- **PROMPT**
From the line containing "Viewport: 697px width, 395px" to the end of the records, print every line exactly, both ends included, and leave out the pictures.

[DATA FOR REVIEW Boundary: Start]

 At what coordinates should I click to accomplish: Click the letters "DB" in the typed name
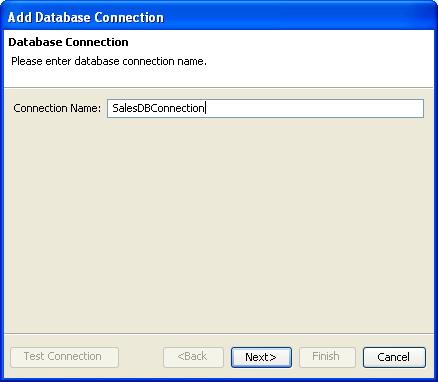[x=140, y=108]
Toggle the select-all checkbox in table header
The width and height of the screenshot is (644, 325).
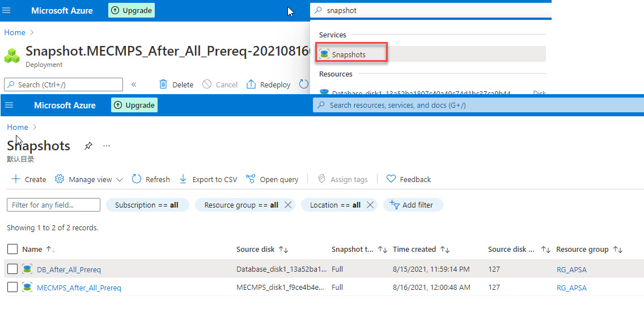click(12, 249)
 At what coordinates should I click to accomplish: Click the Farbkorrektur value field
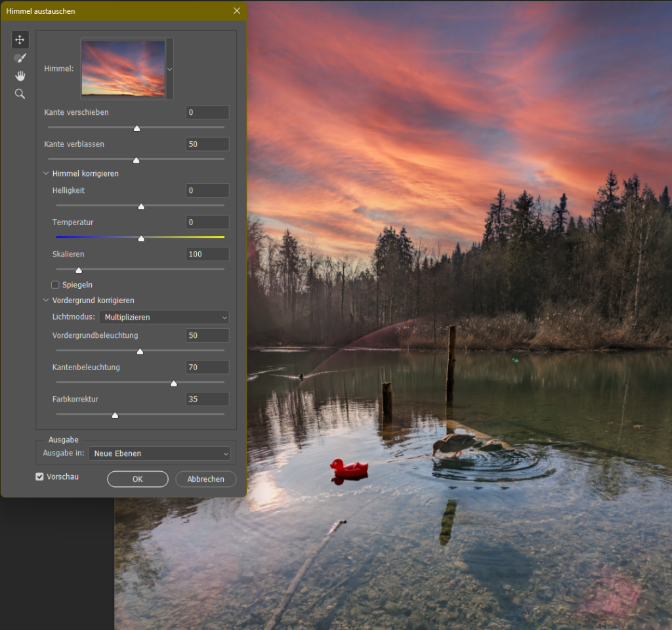click(207, 399)
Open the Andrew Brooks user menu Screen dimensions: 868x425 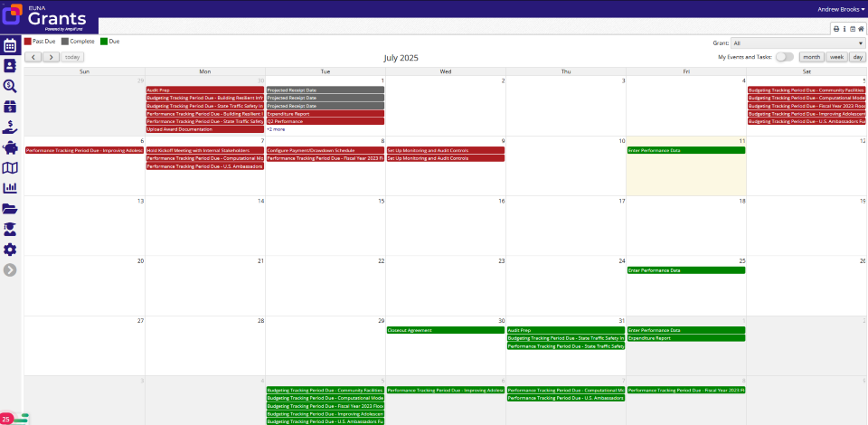coord(840,9)
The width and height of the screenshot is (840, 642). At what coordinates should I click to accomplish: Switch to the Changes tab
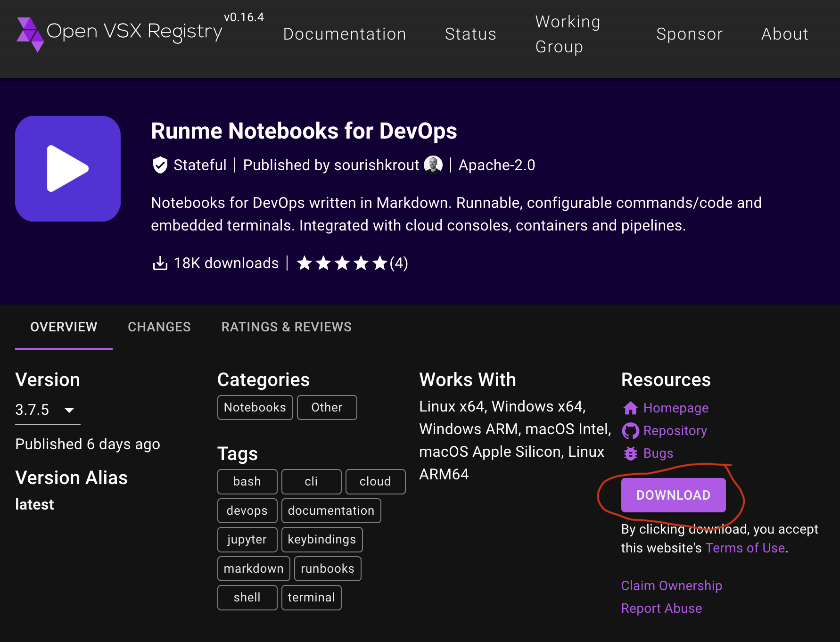pyautogui.click(x=159, y=327)

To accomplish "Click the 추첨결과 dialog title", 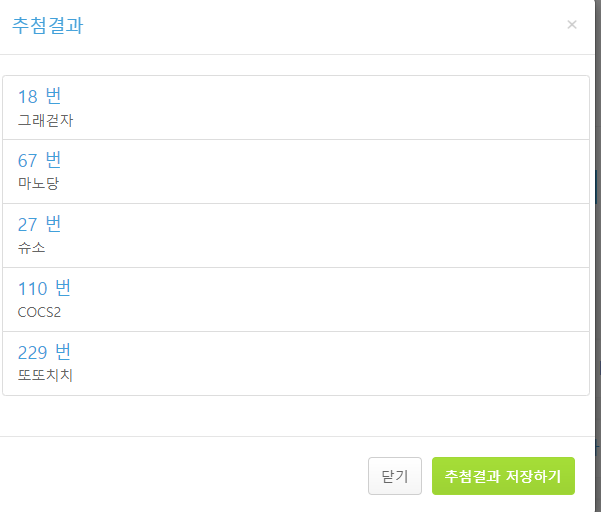I will pyautogui.click(x=47, y=26).
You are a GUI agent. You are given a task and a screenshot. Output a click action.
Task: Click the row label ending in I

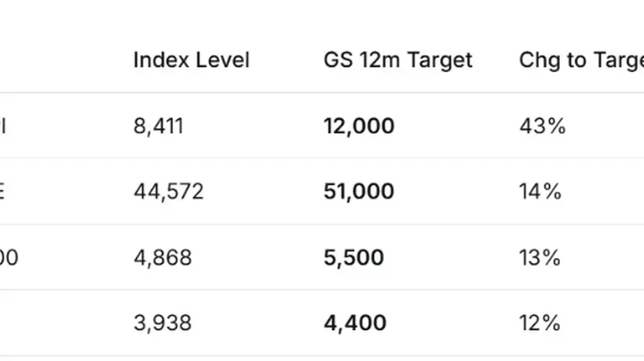(x=3, y=126)
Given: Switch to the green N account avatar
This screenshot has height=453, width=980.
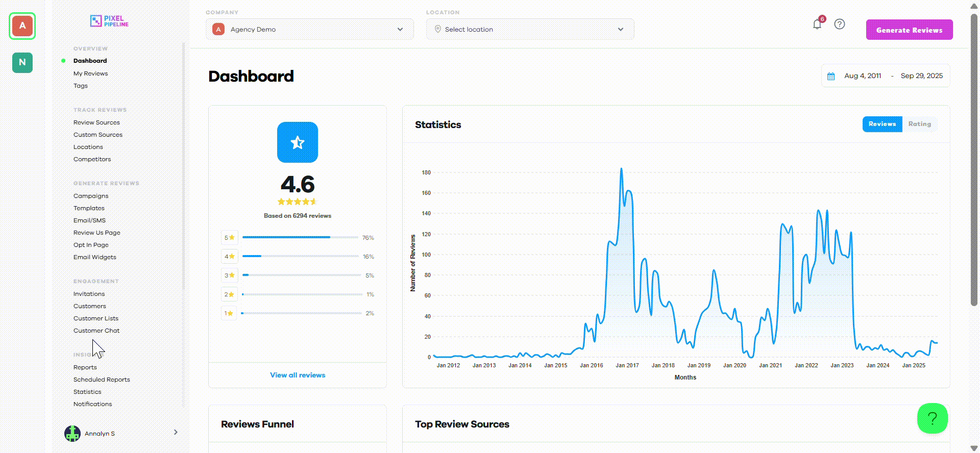Looking at the screenshot, I should [22, 63].
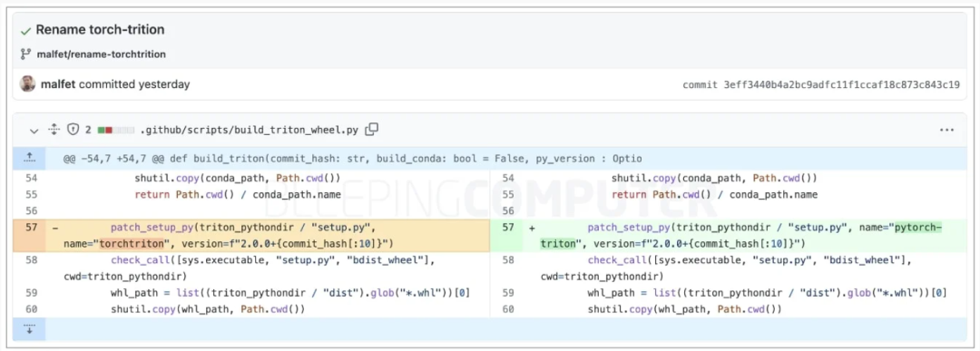Click the green check status icon
Viewport: 980px width, 351px height.
pyautogui.click(x=25, y=31)
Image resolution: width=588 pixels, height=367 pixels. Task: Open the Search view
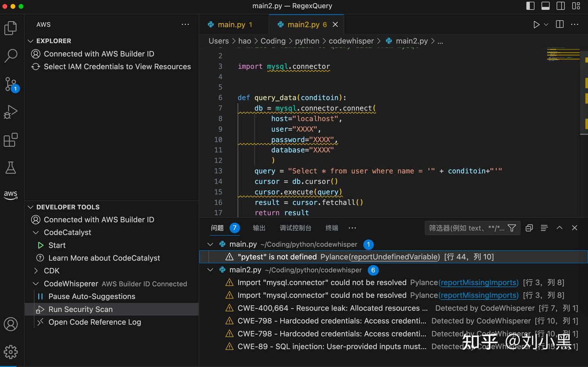(11, 56)
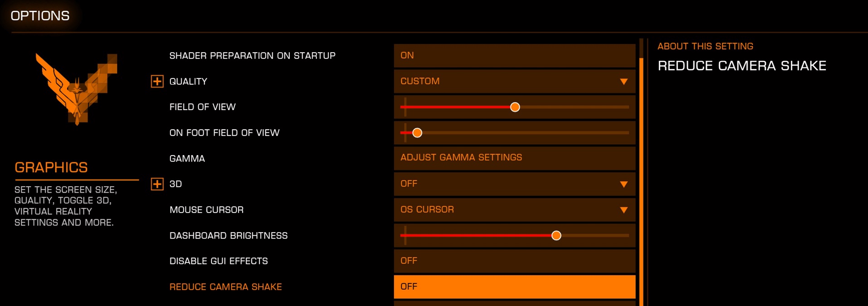
Task: Click the On Foot Field of View slider handle
Action: click(x=417, y=133)
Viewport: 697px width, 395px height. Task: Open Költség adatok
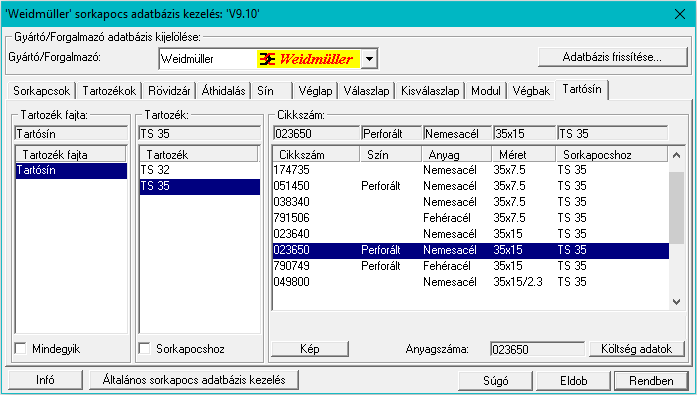pyautogui.click(x=637, y=349)
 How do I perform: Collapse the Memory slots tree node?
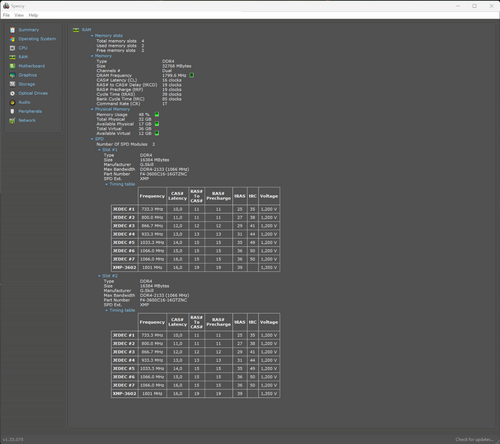point(92,36)
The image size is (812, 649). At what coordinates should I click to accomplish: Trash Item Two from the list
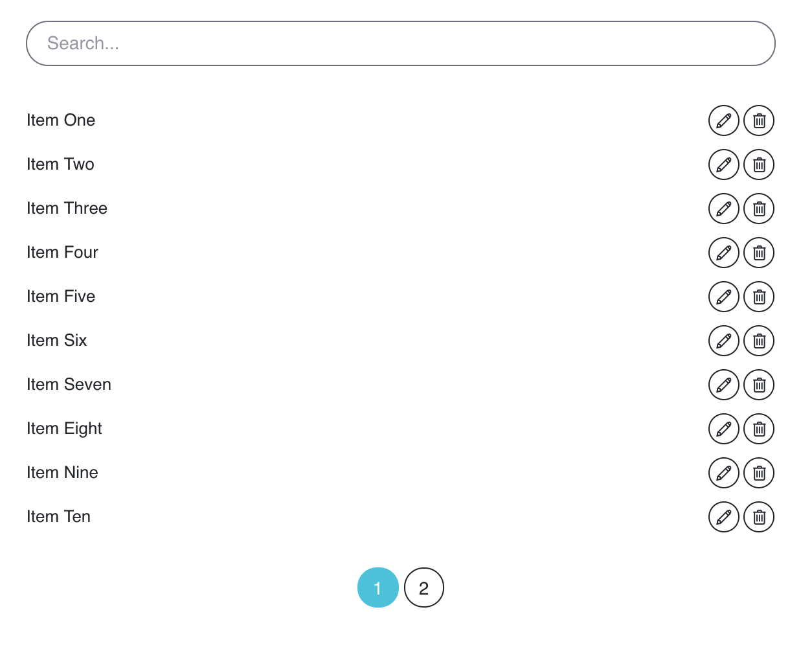759,165
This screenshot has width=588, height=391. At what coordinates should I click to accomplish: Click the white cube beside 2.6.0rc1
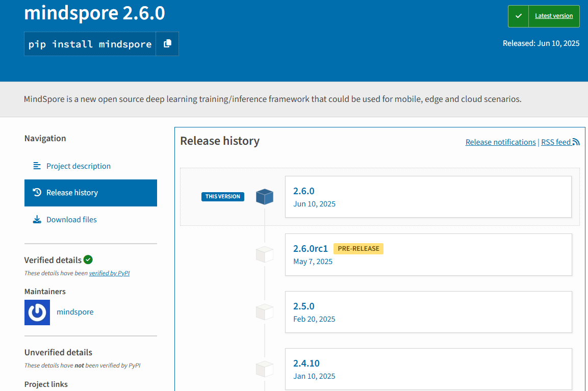click(x=265, y=254)
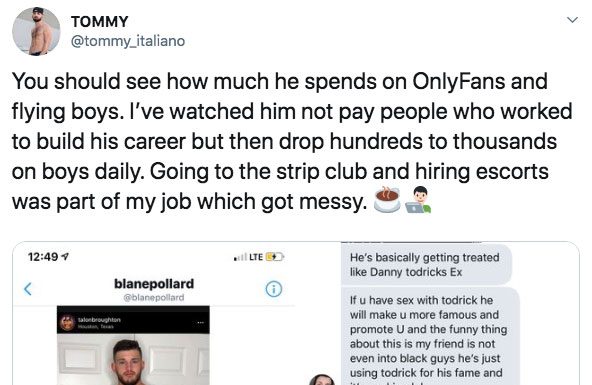Open the TOMMY display name profile
The height and width of the screenshot is (385, 592).
point(100,22)
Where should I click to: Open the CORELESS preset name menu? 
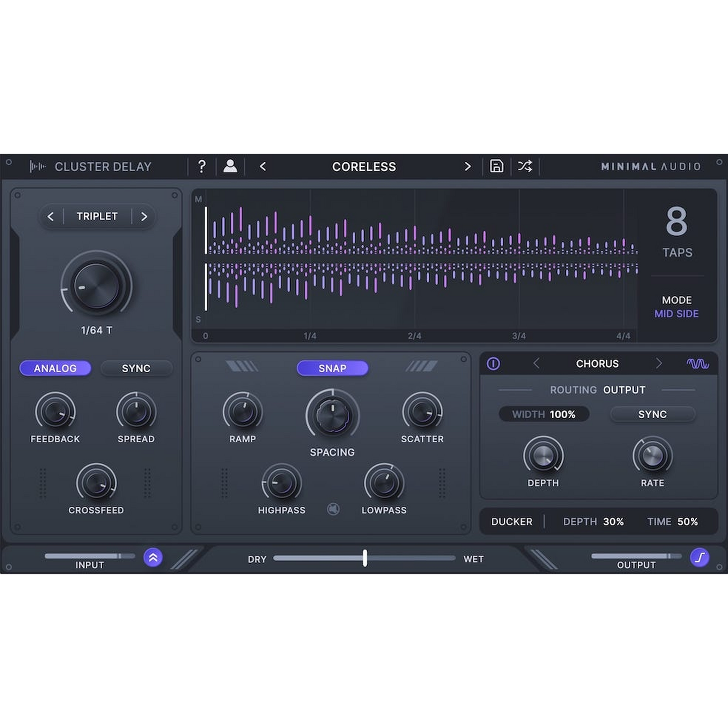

[DATA FOR REVIEW Boundary: End]

- **ANSWER SECTION**
Viewport: 697px width, 395px height. Task: Open Költség adatok
pyautogui.click(x=637, y=349)
 How do I perform: Collapse the Memory slots tree node?
point(92,36)
The image size is (812, 649). At what coordinates should I click to accomplish: Trash Item Two from the list
759,165
This screenshot has width=588, height=391. At what coordinates should I click to accomplish: Click the white cube beside 2.6.0rc1
click(x=265, y=254)
Open the TOMMY display name profile
The height and width of the screenshot is (385, 592).
point(100,22)
Where should I click to: Open the CORELESS preset name menu? 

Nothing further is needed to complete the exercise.